My name is Sara Feldman Eker. I was born on February 22, 1926 to Miriam and Meyer Feldman in Skarzysko-Kamiena Poland. I had a brother named Nuchem and two sisters, Rose and Esther. We lived a happy life in a house together in Skaryzsko. My father was a house painter and my mother was a stay at home mother.
In our town, there were about twenty thousand people, one thousand of which were Jewish. Most of the Jews in our town were orthodox, including my family. We observed all the holidays. My father had his own Rabbi. There were two synagogues in our town. However, there were also chapels in people’s homes that people visited to daven or recite the prayers. My grandparents, who lived in our neighborhood, had one room in their home that they made into a chapel for each holiday. The room had a Torah and many people came to daven there. On Saturdays, my family always went to daven. In my town, I had so many cousins, and aunts and uncles. We actually had three cousins all named after my father’s mother- Sura! We had a close knit family and spent holidays and special occasions together.
I attended public school in my hometown with my cousins Sura and Yechil. In the afternoon, after public school, I also attended a Jewish school for girls. At this school I studied Yiddish and prayed. My brother went to a cheder, which was a school at the Rabbi’s house.
At my public school, the Jews and the non Jews were all friends. We were nice to each other and did not experience anti-semetism until the shortly before the war started. Shortly before the war began, the non Jews at my school started to call us “Jew” and began to segregate away from us.
Sadly, in 1937, my father passed away. My father had a heart condition. I remember it was right before the holiday of Simchat Torah and my father was not able to work. It didn’t work out with the people he hired to take over for him when he wasn’t well and he was trying to make a living for his family by traveling from one town to another to bring life stock for the holidays. On this day, before he left to travel to the other town , he visited the synagogue to daven. After davening, he went to the train, and as he sat down on the barrier, he suddenly passed away. After he passed away, things started to change. We moved into my grandparent’s house, and lived there until the war broke out in 1939.
In 1939, our town was bombed. Because our town had a big ammunition factory, we left and walked with only a few possessions to the next town. We were afraid if the German’s bombed the ammunition factory, the whole city would go up in flames. We took some belongings and left in our horse and buggy to travel to a nearby town. After a short while, we returned home. We were not sure what to expect. We had a cat and we were not able to take the cat with us and when we came back she was licking us and I felt so happy to be home and have my cat with us again. But everything had changed. Jews were no longer allowed to have stores and everywhere there were signs that said “No Jews Allowed.” We were no longer allowed to go to school. By 1940, all the Jews in my town were forced to move to the Ghetto. Because our beautiful home was not in the Ghetto we had to abandon it and find a place to live inside the Ghetto. The Ghetto was only two short streets and over a thousand Jews had to crowd together in there. My mom found one room for all five of us to live. It was crowded but at least we were together. In order to get a food ration (a half kilo of bread and some soup), we needed to go to work. We also had to wear an armband and a yellow star. One time, I took off the yellow star and armband and snuck outside the ghetto to see my Polish friends, who I missed. However, my non Jewish friends no longer wanted to be my friends and they told me never to visit them again. I was sad but life was so different for me now. I had to work everyday at the HASAG ammunition factory. It was dark when I woke up each day and by 6:00 am I had to march from the Ghetto to the ammunition factory to work. I didn’t get back to the Ghetto each night until late in the evening.

SUPPLIED MATERIAL:
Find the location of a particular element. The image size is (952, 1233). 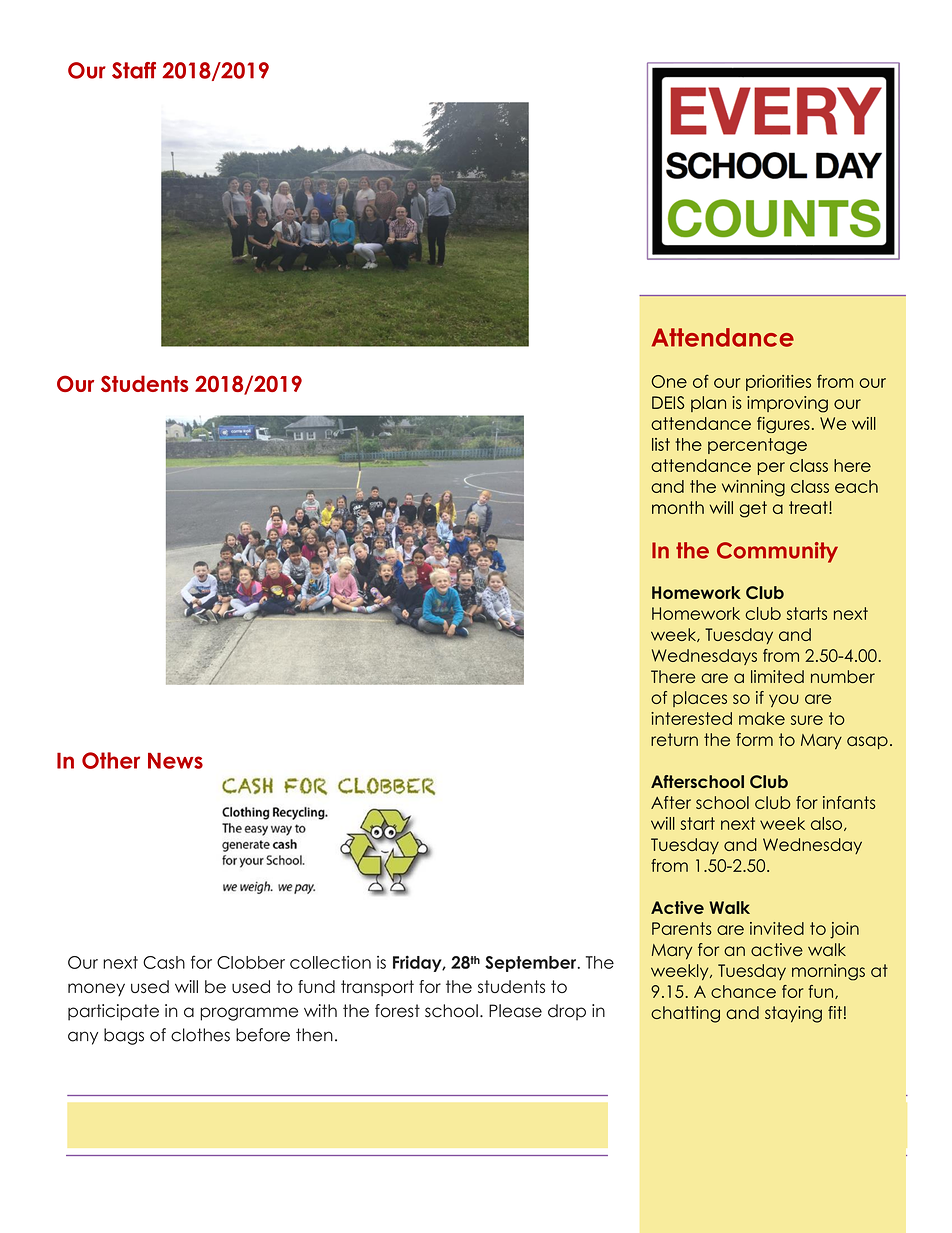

CHALLENGES:
a – In the memoir of Sara Feldman Eker, rewrite the passage starting with "I attended public" and going on through "the Rabbi’s house.", substituting "Hebrew school" for "cheder".
b – Name each distinct calendar year that appears in the memoir of Sara Feldman Eker.

TASK-BY-TASK SOLUTIONS:
a –
I attended public school in my hometown with my cousins Sura and Yechil. In the afternoon, after public school, I also attended a Jewish school for girls. At this school I studied Yiddish and prayed. My brother went to a Hebrew school, which was a school at the Rabbi’s house.

b – 1926, 1937, 1939, 1940